На допрос его теперь вызывали редко: в декабре вообще ни разу, в январе нового, 1864 года - один раз и в феврале тоже один раз. Никаких дополнительных показаний из него не выжали, он твердо стоял на своем.
В следственной комиссии, конечно, никого не волновало, как долго он будет находиться в заключении. Он уже чувствовал, что нервы его натянуты, боялся сорваться. Заставил себя утром и вечером обтираться холодной водой.
«После нескольких дней печальной и страшно тягостной для меня погоды, - написал он Людмиле Петровне 19 февраля, - сегодня наконец светлый, солнечный день. Я, разумеется, в качестве барометра, заявляю сочувствие к солнечному теплу и свету более спокойным настроением духа. Но чувствую грудную боль. Думаю, это оттого, что несколько дней сряду я был в очень раздраженном состоянии, а вчера так решительно был со мной какой-то нервный припадок. Мне говорили, например, не раздражайтесь, старайтесь быть спокойны. Такие советы напоминают мне просьбу одной добродетельной дамы к своему мужу:
Чем болью мучиться такою,
Попробуй лучше не дыши.
Или человеку, у которого ломит голову от боли, говорят: не думайте, что у вас болит голова. Да как же не думать, когда болит? Можно молчать о своей болезни, это другое дело. Но ведь от молчания еще не выздоровеешь...»
Весной на допрос его не вызывали. О нем словно забыли совсем.
В камере, чтобы отвлечься от мыслей о собственной судьбе, он предавался размышлениям об истории. Написал статью «Цивилизация прошедшего и будущего» - для «Русского слова». В конце статьи напомнил о тех реформаторах, что в прошлом противостояли деспотической власти, - о Яне Гусе, сожженном на костре, и о Мартине Лютере. «Если они освободили мысль, то мы сделали попытку освободить человека. Только наше время установило, что благороднейший, драгоценнейший и единственный элемент прогресса есть свободная личность, развившаяся в свободном общежитии. Мы живем в самом начале этого периода и несем на своих плечах главную борьбу за новое слово, поэтому и неудивительно, что новым протестантам достается иногда так же от гпоих врагов, как доставалось от своих врагов и реформаторам XIV столетия». Это было написано им ясно и открыто, без обычной усвоенной сдержанности, но он надеялся, что Благосветлов твердой редакторской рукой внесет нужные поправки, если без поправок нельзя будет обойтись.

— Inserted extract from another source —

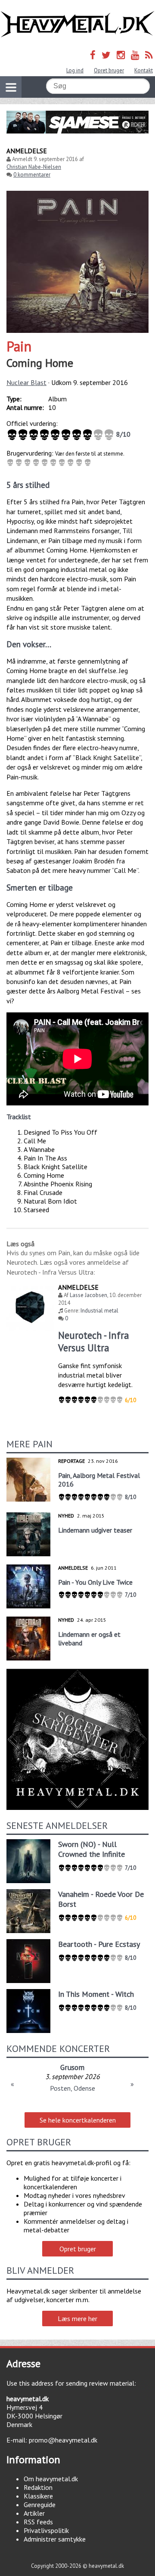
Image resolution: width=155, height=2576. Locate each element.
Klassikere (38, 2496)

В конце апреля Шелгунов представил эту статью на просмотр тюремному начальству. Начальство, наверно, не прочло статью, а именно просмотрело, без особого внимания. Уже в майской книжке «Русского слова» Благосветлов ее напечатал. Он только слегка выправил заголовок, остальное оставил как есть. Статья была озаглавлена «Прошедшее и будущее европейской цивилизации», чтобы внушить цензору, что речь идет только о Западной Европе... Прочитав майскую книжку у себя в камере, Шелгунов попытался представить себе, какое впечатление может произвести его статья. Заставит ли читателей задуматься? Или покажется скучной, сухой и ее лишь перелистают?
Лето прошло в ожидании и тоске. Такой же монотонной и тоскливой оказалась для него и осень.
Полтора года провел он в крепости. Он уже, кажется, свыкся и с мертвой тишиной, и с одиночеством, не мог привыкнуть только к бесшумным подглядываниям из коридора. Этот моргающий глаз, внезапно появляющийся в дверном окошке, из-под зеленой занавески, приводил его в бешенство. Всякий раз Шелгунов мучительно ощущал, что привыкнуть к этому нельзя.
Сменялись времена года, становясь единственной заметной переменой в его тюремном существовании. Часто приходило в голову, что судебные власти уже давно могли бы вынести ему тот или иной приговор, но - не спешат. Его потерянные в одиночном заключении дни имели огромную цену только для него самого, а для властей - никакой. Все эти сановники (те самые, что заставляют просителей часами ждать в передней) месяцами не вспоминают об арестантах, ждущих решения своей участи. Разве самодовольные вельможи способны задуматься над безвозвратностью чужого потерянного времени?.. 22 ноября ему исполнилось сорок лет. Уже сорок! А что он успел сделать в своей жизни? Чего достиг?.. Нет, нельзя впадать в отчаяние. Надо суметь не согнуться. И нельзя ронять свое достоинство, независимо от того, сюртук на тебе или арестантский халат.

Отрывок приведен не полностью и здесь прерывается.